— THE PROBLEM —
Leave every picture out, and write out the remaining entries exactly.

— LISTED RECORDS —

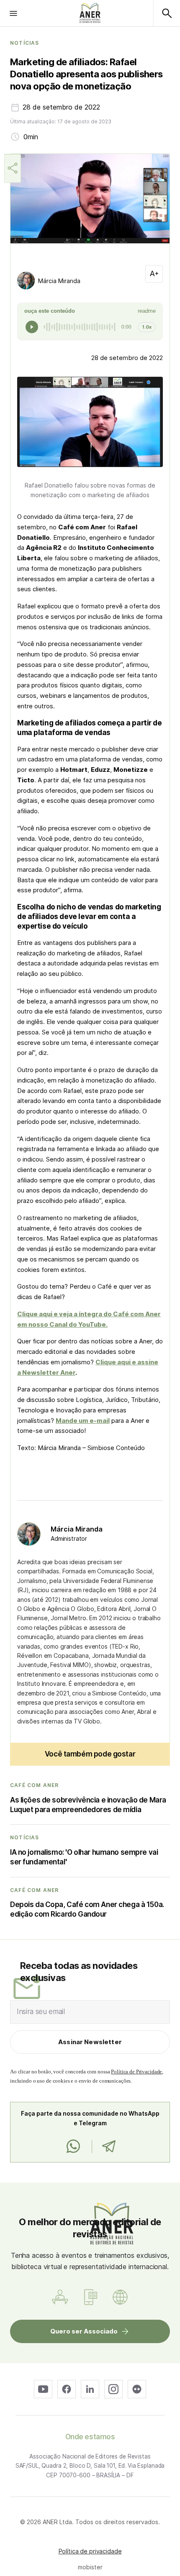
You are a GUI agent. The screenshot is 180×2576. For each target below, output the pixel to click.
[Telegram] (109, 2146)
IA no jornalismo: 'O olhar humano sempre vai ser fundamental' (84, 1857)
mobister (90, 2567)
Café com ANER (34, 1785)
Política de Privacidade (136, 2071)
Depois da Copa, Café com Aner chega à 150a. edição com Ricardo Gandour (87, 1909)
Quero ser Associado (84, 2331)
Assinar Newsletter (90, 2042)
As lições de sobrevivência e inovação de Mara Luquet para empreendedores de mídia (88, 1805)
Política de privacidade (90, 2551)
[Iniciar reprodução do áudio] (32, 327)
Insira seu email (41, 2011)
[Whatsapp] (73, 2146)
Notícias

— TASK ANSWER —
You are a GUI agent. The screenshot is 180×2576. For each target below, output the pixel to click.
[Telegram] (109, 2146)
IA no jornalismo: 'O olhar humano sempre vai ser fundamental' (84, 1857)
mobister (90, 2567)
Café com ANER (34, 1785)
Política de Privacidade (136, 2071)
Depois da Copa, Café com Aner chega à 150a. edição com Ricardo Gandour (87, 1909)
Quero ser Associado (84, 2331)
Assinar Newsletter (90, 2042)
As lições de sobrevivência e inovação de Mara Luquet para empreendedores de mídia (88, 1805)
Política de privacidade (90, 2551)
[Iniciar reprodução do áudio] (32, 327)
Insira seu email (41, 2011)
[Whatsapp] (73, 2146)
Notícias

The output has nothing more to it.